→ **Given instruction 1**: Please translate this sentence from the Gatsby backend post into Spanish: "Gatsby uses React, so it wasn’t too hard to migrate my old stuff over."

→ **Page text**:
— START —

An overview of the new Gatsby backend

Come on in, there's digraphs in here

2020-07-26 01:07

One of the big parts of the 0.2 release is a thing that no one will ever get to see directly: The brand new, highly modular backend. This post will likely be highly technical, but if anyone wants to see how it all works inside, this is for you.

A quick primer on Gatsby

Static Site Generation

A static site generator is a program that outputs a website that is completely pre-built. It outputs a big bundle of HTML, CSS, and JS plus media and nothing else. Some examples include Gatsby, which this site is built on, and Jekyll, which is one of the more popular ones.

What’s the point? Essentially, the reason you would do this instead of making a dynamic site (one where the server renders HTML every request) is because you can host it anywhere without any server-side logic. All you really need is a barebones Apache or Nginx server, or you can be like me and host it on GitHub Pages. Because the HTML isn’t changing unlike on a dynamic website, it’s super duper good for browsers, since the browser can just cache all the data and only need to download things once.

Why would you do this instead of just writing the HTML by hand? Because writing HTML by hand is repetitive and prone to error, not to mention boring. By using a static site generator, you can do cool things like:

Write your blog posts in Markdown!
Write your blog posts as Jupyter notebooks!
Use YAML to describe certain pieces of content!
Programmatically link tags to the correct location so you don’t need to do so much copying and pasting of HTML!

All of this, by the way, is stuff that this site does.

My create-react-app-based website from the very beginning really wanted to do this! But I don’t think create-react-app was really designed to make static sites. At one point, I was rendering blog posts like this one in the browser, which is obviously a pretty terrible idea.

Luckily for me, Gatsby exists and it solves all of my problems!

Why Gatsby?

Gatsby uses React, so it wasn’t too hard to migrate my old stuff over. Additionally it has a pretty cool content sourcing system.

You have source nodes, like files or remote resources or the time that the website was built
…that get transformed into other nodes by transformers (for example, gatsby-transformer-remark takes markdown files and spits out MarkdownRemark nodes)
…and they might get transformed into more nodes (I might take one of those markdown nodes and convert it into a Project)
…and at the very end, you can create pages from nodes or run GraphQL queries on them.

When I was first learning it, I was doing a lot of things rather poorly and incorrectly. But after a month of triumphs and mistakes, I’ve learned a lot about the framework, so I was confident enough to rewrite my backend to be better.

The new backend

Why it was needed

Before this refactoring, the backend was spread across a 528-line gatsby-node.js in the root directory and 284 lines of Typescript in src/gatsby. The gatsby-node.js was very hard to maintain, which was why after a certain point I just wrote all new code in Typescript. Even then, I still felt a twinge of pain every time I had to touch anything near the backend.

— END —

→ **Given instruction 2**: Count the lines of the entries below that contain the word "perform". Reply with the number alone.

→ **Word and element pointing entries**:
— START —

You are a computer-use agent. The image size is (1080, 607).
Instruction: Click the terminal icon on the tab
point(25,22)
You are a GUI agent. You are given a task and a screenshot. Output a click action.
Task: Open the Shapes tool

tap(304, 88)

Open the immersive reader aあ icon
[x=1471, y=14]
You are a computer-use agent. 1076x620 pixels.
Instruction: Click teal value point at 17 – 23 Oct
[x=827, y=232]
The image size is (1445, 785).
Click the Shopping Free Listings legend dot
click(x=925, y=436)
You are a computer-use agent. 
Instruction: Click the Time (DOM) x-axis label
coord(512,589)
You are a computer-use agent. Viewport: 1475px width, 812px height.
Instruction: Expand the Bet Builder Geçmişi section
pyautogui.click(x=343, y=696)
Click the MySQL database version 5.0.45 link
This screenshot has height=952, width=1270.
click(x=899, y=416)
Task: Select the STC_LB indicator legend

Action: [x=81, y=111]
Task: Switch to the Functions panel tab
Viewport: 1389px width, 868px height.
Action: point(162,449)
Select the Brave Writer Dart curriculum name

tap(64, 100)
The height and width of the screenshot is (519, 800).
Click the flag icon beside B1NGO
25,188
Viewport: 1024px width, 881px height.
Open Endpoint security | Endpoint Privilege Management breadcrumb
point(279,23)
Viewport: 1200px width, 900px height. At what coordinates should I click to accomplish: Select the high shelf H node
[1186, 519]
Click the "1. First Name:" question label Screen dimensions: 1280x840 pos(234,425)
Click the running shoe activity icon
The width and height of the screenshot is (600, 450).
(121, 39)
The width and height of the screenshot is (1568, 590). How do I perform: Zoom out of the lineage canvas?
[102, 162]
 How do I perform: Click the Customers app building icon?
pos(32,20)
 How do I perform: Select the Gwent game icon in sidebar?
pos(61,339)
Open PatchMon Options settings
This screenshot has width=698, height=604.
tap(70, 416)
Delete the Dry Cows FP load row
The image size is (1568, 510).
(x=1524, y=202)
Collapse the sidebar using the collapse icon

— END —

→ **Exercise response 1**: Gatsby usa React, así que no fue muy difícil migrar mis cosas antiguas.

→ **Exercise response 2**: 3